(Stored items from a collection)
*** Begin section ***
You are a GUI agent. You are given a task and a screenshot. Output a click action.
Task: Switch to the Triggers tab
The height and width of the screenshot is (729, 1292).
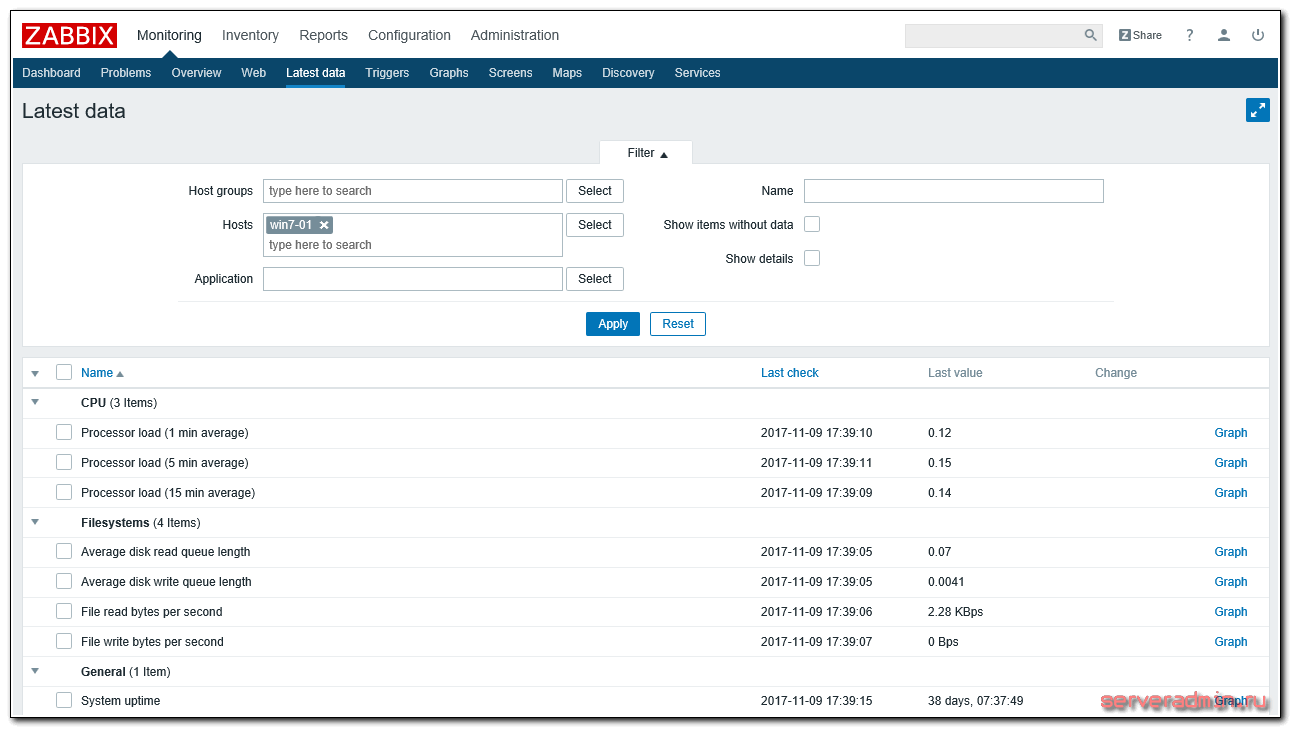tap(387, 73)
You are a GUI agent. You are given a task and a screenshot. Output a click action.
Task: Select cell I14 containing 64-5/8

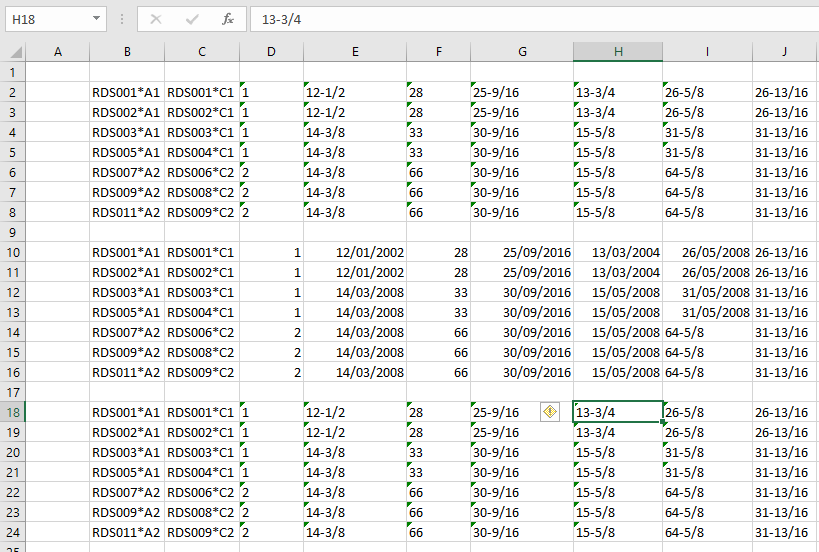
*** End section ***
# [How to complete this task]
Here the lines from the one with "The height and" through the last line of the data above need to be repeated exactly, both included, and any picture omitted.

# [Response area]
The height and width of the screenshot is (729, 1292).
tap(387, 73)
You are a GUI agent. You are given a task and a screenshot. Output a click action.
Task: Select cell I14 containing 64-5/8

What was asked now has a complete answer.